**Study text**.
There has been substantial debate in the AI community on whether LRMs are “genuinely reasoning” or “merely mimicking” the kinds of human reasoning that is in the pretraining or post-training data.
One industry blog called o1 “the first example of a model with true general reasoning capabilities.” Others were more skeptical. Philosopher Shannon Valor
called LRMs’ chain-of-thought processes “a kind of meta-mimicry”; that is, these systems generate plausible-sounding reasoning traces that mimic the human “thinking out loud” sequences they have been trained on, but don’t necessarily perform robust, general problem-solving.
Of course, it’s not clear what “genuinely reasoning” even means. “Reasoning” is an umbrella term for many different types of cognitive problem-solving processes; humans use a multiplicity of strategies, including relying on memorized steps, specific heuristics (“rules of thumb”), analogies to past solutions, and sometimes even genuine deductive logic.

**Tasks**.
A - Please translate this sentence from the passage on AI reasoning into Spanish: "Of course, it's not clear what “genuinely reasoning” even means."
B - According to the passage on AI reasoning, why is it unclear what "genuinely reasoning" means? Answer in one to three sentences.
The saved entries are separate material and are not part of the passage on AI reasoning.

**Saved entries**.
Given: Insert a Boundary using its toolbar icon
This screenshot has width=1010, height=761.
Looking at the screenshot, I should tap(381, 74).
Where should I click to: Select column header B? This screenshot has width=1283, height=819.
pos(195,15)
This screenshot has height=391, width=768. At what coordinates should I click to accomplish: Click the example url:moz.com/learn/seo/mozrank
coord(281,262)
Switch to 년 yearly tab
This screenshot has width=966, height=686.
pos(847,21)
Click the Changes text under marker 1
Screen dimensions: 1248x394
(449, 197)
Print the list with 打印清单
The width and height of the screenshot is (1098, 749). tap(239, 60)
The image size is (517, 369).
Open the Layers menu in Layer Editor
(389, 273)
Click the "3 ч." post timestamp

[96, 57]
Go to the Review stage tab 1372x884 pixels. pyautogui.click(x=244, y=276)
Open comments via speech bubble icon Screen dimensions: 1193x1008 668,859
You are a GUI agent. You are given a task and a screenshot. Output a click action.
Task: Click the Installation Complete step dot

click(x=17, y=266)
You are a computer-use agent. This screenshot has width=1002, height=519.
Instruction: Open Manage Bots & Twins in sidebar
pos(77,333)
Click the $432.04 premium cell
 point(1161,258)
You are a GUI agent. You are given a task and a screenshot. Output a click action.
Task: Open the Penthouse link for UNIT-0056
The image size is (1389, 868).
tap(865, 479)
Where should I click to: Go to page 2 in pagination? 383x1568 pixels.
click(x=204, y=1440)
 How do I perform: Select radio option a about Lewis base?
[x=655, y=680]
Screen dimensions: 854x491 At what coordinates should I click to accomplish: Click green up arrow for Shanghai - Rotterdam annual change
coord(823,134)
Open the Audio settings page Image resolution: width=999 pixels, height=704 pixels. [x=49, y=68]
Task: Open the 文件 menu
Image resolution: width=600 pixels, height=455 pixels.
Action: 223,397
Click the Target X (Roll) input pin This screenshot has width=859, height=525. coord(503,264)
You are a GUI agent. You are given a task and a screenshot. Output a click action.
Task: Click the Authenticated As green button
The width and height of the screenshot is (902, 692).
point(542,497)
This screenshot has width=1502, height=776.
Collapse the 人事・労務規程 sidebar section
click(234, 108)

**Task solutions**.
A - Por supuesto, ni siquiera está claro qué significa «razonar genuinamente».

B - "Reasoning" is an umbrella term for many different types of cognitive problem-solving processes. Humans use many strategies, including memorized steps, specific heuristics, analogies to past solutions, and sometimes genuine deductive logic.